Aging lead-pipe drinking water systems, along with the public health measures implemented to reduce their risks, are reshaping the chemistry and health of nearby urban streams. New research from University of Pittsburgh biogeochemists, hydrologists, and environmental engineers uncovered previously overlooked environmental impacts of a common water treatment practice: adding orthophosphate to drinking water systems to prevent lead pipe corrosion. Published in PLOS Water, the study reveals that phosphate used in drinking water treatment can leak into urban streams, altering their chemistry and potentially accelerating eutrophication, the process where such nutrients lead to excessive growth of algae and aquatic plants..

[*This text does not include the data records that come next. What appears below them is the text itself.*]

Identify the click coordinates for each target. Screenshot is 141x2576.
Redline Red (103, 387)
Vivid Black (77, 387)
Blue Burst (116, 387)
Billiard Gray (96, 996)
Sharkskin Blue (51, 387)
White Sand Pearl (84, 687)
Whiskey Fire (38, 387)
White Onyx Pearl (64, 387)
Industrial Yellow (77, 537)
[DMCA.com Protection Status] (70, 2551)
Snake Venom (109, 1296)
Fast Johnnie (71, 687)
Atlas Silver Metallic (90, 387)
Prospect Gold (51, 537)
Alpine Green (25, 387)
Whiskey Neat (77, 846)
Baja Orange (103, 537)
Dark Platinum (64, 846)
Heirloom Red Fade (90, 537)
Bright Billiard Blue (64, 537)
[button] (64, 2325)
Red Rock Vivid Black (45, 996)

And such lead-pipe networks are widespread throughout the Northeast, Great Lakes region and Midwest — meaning as many as 20 million Americans and their nearby streams may face similar challenges.

In collaboration with local water authorities, the scientists studied five urban streams to look for changes in the pre- and post-implementation of orthophosphate-based corrosion control on stream chemistry. Their findings show statistically significant increases in phosphorus and metal concentrations in streamwater following the treatment, indicating that subsurface infrastructure is not a closed system. Phosphorus concentrations in urban streams increased by over 600% following orthophosphate dosing, while trace metals such as copper, iron, and manganese also rose by nearly 3,500%, suggesting co-transport of corrosion byproducts.  

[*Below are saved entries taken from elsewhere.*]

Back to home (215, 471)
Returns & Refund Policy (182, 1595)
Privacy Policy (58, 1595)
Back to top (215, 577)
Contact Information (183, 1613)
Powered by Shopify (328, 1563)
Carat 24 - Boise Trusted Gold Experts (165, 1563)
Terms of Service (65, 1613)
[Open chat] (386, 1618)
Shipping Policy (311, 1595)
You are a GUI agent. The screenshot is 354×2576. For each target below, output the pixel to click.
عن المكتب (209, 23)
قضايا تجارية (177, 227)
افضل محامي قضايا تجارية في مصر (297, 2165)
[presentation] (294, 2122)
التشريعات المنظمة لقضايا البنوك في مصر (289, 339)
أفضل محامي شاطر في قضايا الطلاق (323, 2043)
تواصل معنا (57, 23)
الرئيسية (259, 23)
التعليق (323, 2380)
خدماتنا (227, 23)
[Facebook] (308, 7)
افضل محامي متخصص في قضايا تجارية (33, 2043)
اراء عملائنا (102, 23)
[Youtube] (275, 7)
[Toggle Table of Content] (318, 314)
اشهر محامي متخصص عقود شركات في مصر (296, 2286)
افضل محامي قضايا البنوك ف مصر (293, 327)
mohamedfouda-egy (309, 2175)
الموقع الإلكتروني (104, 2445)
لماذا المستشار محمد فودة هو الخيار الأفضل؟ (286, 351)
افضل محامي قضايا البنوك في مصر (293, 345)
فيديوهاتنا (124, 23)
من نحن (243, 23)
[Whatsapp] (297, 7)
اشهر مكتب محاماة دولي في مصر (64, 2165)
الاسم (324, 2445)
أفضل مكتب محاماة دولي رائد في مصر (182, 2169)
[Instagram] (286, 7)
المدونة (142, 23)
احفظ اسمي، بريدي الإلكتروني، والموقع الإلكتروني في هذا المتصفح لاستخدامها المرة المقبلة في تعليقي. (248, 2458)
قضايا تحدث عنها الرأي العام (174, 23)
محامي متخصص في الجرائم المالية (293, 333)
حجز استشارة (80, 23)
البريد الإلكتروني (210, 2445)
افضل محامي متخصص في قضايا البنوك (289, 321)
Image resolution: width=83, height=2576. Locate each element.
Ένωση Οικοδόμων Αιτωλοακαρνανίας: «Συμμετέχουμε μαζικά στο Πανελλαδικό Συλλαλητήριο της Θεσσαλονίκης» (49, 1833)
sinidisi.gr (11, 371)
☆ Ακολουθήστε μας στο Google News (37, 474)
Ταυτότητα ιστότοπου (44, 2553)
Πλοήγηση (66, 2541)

“We were surprised by how clearly the effects of drinking water treatment appeared in stream chemistry. This finding suggests that our underground infrastructure isn’t as sealed off from the environment as we often assume,” said first author Dr. Anusha Balangoda, Assistant Teaching Professor in Geology and Environmental Science in the Kenneth P. Dietrich School of Arts & Sciences. “Our study is the first to examine urban stream chemistry and the influence of drinking-water additives.”

"We absolutely need to protect people from lead in drinking water," said co-author Dr. Emily Elliott, co-founder and chair of the Pittsburgh Water Collaboratory and professor in Geology and Environmental Science. "But we also need to understand how these treatments affect our rivers and ecosystems." Elliott collaborated with co-authors Sarah-Jane-Haig, an associate professor, and Isaiah Spencer-Williams, a doctoral student, both also in Civil and Environmental Engineering. Their paper, titled "From Pipes to Streams: The Hidden Influence of Orthophosphate Additions on Urban Waterways," was published November 13 in PLOS Water.

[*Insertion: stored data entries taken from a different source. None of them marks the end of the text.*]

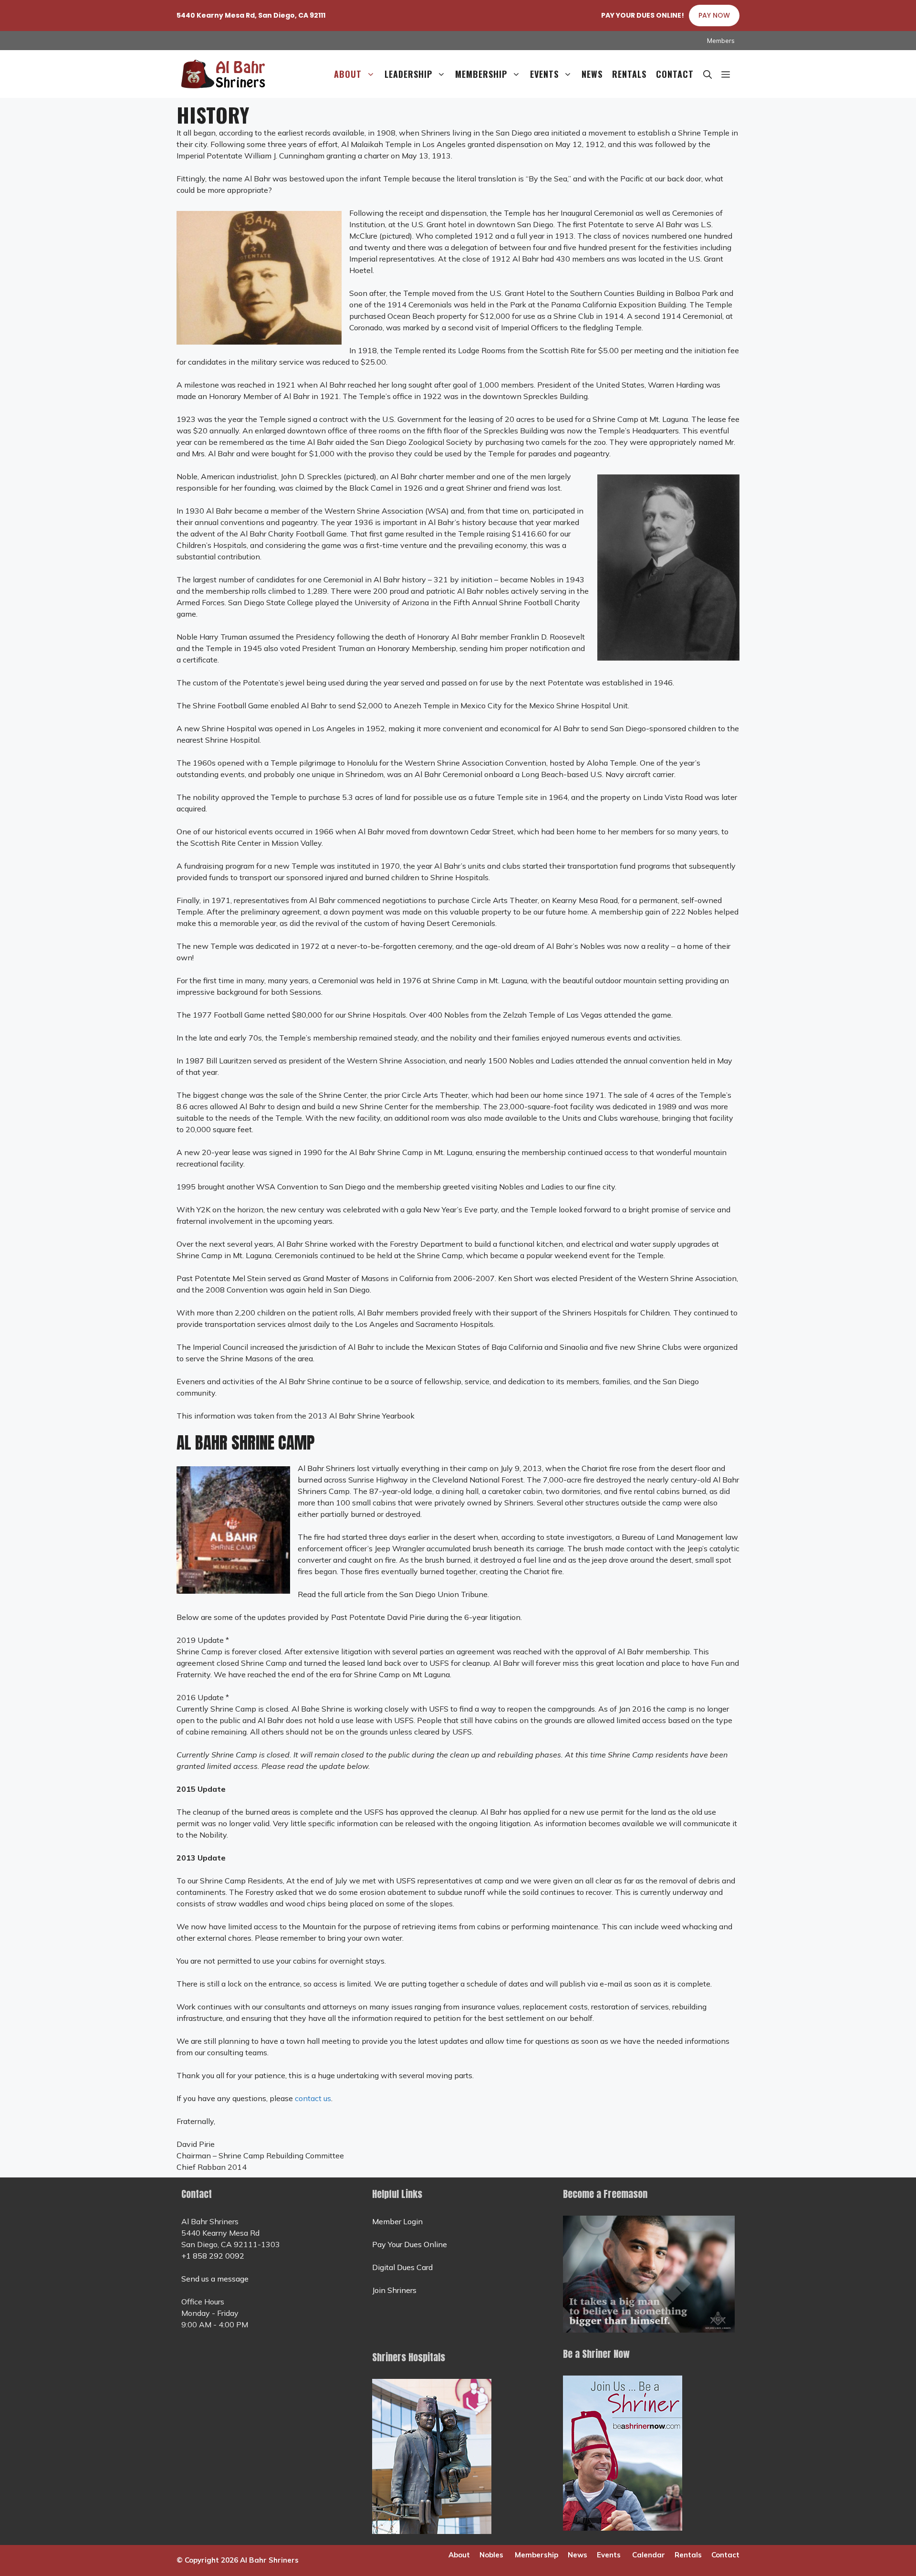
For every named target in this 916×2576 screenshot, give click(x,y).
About (348, 74)
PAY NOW (714, 15)
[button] (726, 74)
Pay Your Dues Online (409, 2244)
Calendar (648, 2554)
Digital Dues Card (402, 2267)
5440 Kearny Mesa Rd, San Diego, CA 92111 (251, 15)
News (592, 74)
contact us (313, 2098)
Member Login (397, 2221)
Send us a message (215, 2278)
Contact (675, 74)
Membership (481, 74)
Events (544, 74)
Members (721, 40)
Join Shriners (394, 2290)
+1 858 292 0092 (212, 2256)
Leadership (408, 74)
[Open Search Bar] (707, 74)
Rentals (629, 74)
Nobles (491, 2554)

Public-health emergencies arising from corroded, lead-water pipes are nothing new— contaminations have made the news in the past decade in Flint, MichiganWashington, D.C., and more recently in the study area of Pittsburgh. Phosphate corrosion inhibitors are used in water systems across North America, the United Kingdom, and parts of Europe. The researchers noted that the potential ecological consequences of this dosing of drinking-water system pipes does to streams, rivers, and groundwater remain “largely unexplored, particularly in the U.S.”

The study examined a pathway of phosphorus pollution that has received little attention: leakage from drinking water pipes rather than traditional sources like wastewater discharge or industrial runoff. The researchers monitored five above-ground urban stream reaches, selecting these because most Pittsburgh streams are buried in an underground pipe network, and collected detailed water chemistry samples monthly over a two-year period spanning before, during, and after orthophosphate treatment implementation (February 2019 to June 2020). They also conducted nutrient addition bioassays at three key time points, using both streamwater and tap water controls, to assess the ecological impacts on algal growth.

The scientists offer four corrective actions to address phosphate leakage from buried water infrastructure systems: 

1. Repair Aging Infrastructure. Urgently address the issue of drinking water pipe networks losing 40-50% of treated water through leaks and breaks, thereby preventing phosphate-enriched water from reaching urban streams and groundwater.

2. Upgrade Wastewater Treatment. Implement tertiary treatment processes at wastewater treatment plants to remove excess phosphorus. The study shows effluent phosphorus increased 26% after dosing began, yet many plants lack phosphorus removal capabilities that can achieve an 80-99% reduction.

3. Optimize Dosing Concentrations. Determine the minimum effective orthophosphate concentration that protects human health from lead exposure while minimizing ecological harm to receiving waters.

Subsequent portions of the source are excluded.